──────── Extrait du texte ────────
De bonnes nouvelles pour les producteurs Lactalis
C'est avec fierté que l'Organisation de producteurs Lactalis de Cuincy présente l'accord-cadre national, négocié avec l'Union nationale des éleveurs livreurs à Lactalis (Unell). La voie vers le ruissellement promis par les EGA serait-elle ouverte ?
animatrice de l'OP.
L'intégration des coûts de production à la formule de prix et un autre système de redistribution des volumes : à l'aube de leur transposition dans un accord-cadre en vue de leur application, l'Organisation de producteurs Lactalis de Cuincy est fière de présenter les deux victoires obtenues après des années de travail.
Finalisé à la fin de l'été 2019 et signé le 26 novembre, le résultat de ces mois de négociations - déléguées à l'Union nationale des éleveurs-livreurs Lactalis (Unell) - vise à traduire les modifications contractuelles induites par les lois Sapin II, Hamon et Egalim. «J'y travaille depuis le début de mon mandat il y a un an et demi, et mon prédécesseur était déjà sur le dossier», indique Emmanuel Coudyser, président de l'OP. C'est dire le temps qu'il faut pour faire bouger les lignes.
Des négos sous tension
Le plus gros point bloquant a été la formule de prix du lait. Lactalis refusait d'y intégrer le coût de revient. Les discussions s'enlisaient. «C'est là que sont intervenus les EGA, explique Cassandre Wallet, animatrice de l'OP de Cuincy. L'État a bien fait le constat que les producteurs ne s'en sortaient pas, et qu'il fallait légiférer pour maintenir la filière.» Fait rarissime, le discret P-DG de Lactalis, Emmanuel Besnier, a reçu les producteurs à Laval le 17 septembre 2018.
Pour trouver un accord après des mois de négociations, à l'été 2019, les parties entament une médiation avec un médiateur des relations commerciales, un fonctionnaire d'État. Le 6 septembre, elles se retrouvent au ministère de l'Agriculture. «Ça a duré douze heures. On ne s'est arrêté que pour aller manger. Et pas dans le même restaurant...», ajoute-t-il avec humour.
────────
- _Consignes et exigences_
Recopiez fidèlement, dans l'article ci-dessus sur l'accord-cadre Lactalis, le passage qui s'ouvre sur les mots contenant « animatrice de l'OP. » et se termine par « bouger les lignes. ».
──────── Matériel fourni ────────
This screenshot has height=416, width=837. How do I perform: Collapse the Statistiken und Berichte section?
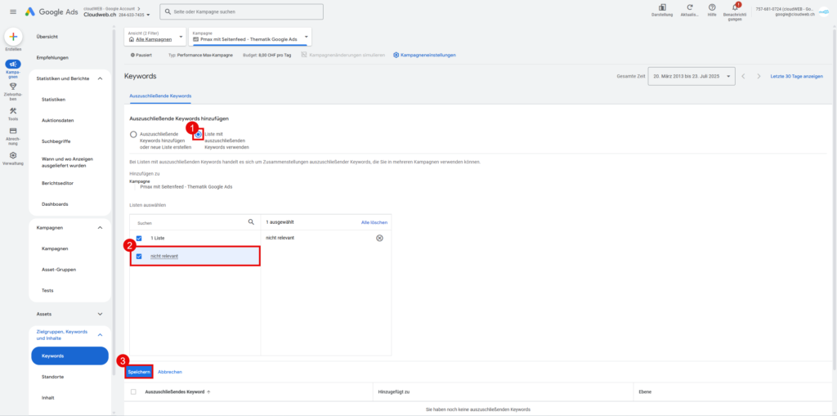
────────
- _Réponse attendue_
animatrice de l'OP.
L'intégration des coûts de production à la formule de prix et un autre système de redistribution des volumes : à l'aube de leur transposition dans un accord-cadre en vue de leur application, l'Organisation de producteurs Lactalis de Cuincy est fière de présenter les deux victoires obtenues après des années de travail.
Finalisé à la fin de l'été 2019 et signé le 26 novembre, le résultat de ces mois de négociations - déléguées à l'Union nationale des éleveurs-livreurs Lactalis (Unell) - vise à traduire les modifications contractuelles induites par les lois Sapin II, Hamon et Egalim. «J'y travaille depuis le début de mon mandat il y a un an et demi, et mon prédécesseur était déjà sur le dossier», indique Emmanuel Coudyser, président de l'OP. C'est dire le temps qu'il faut pour faire bouger les lignes.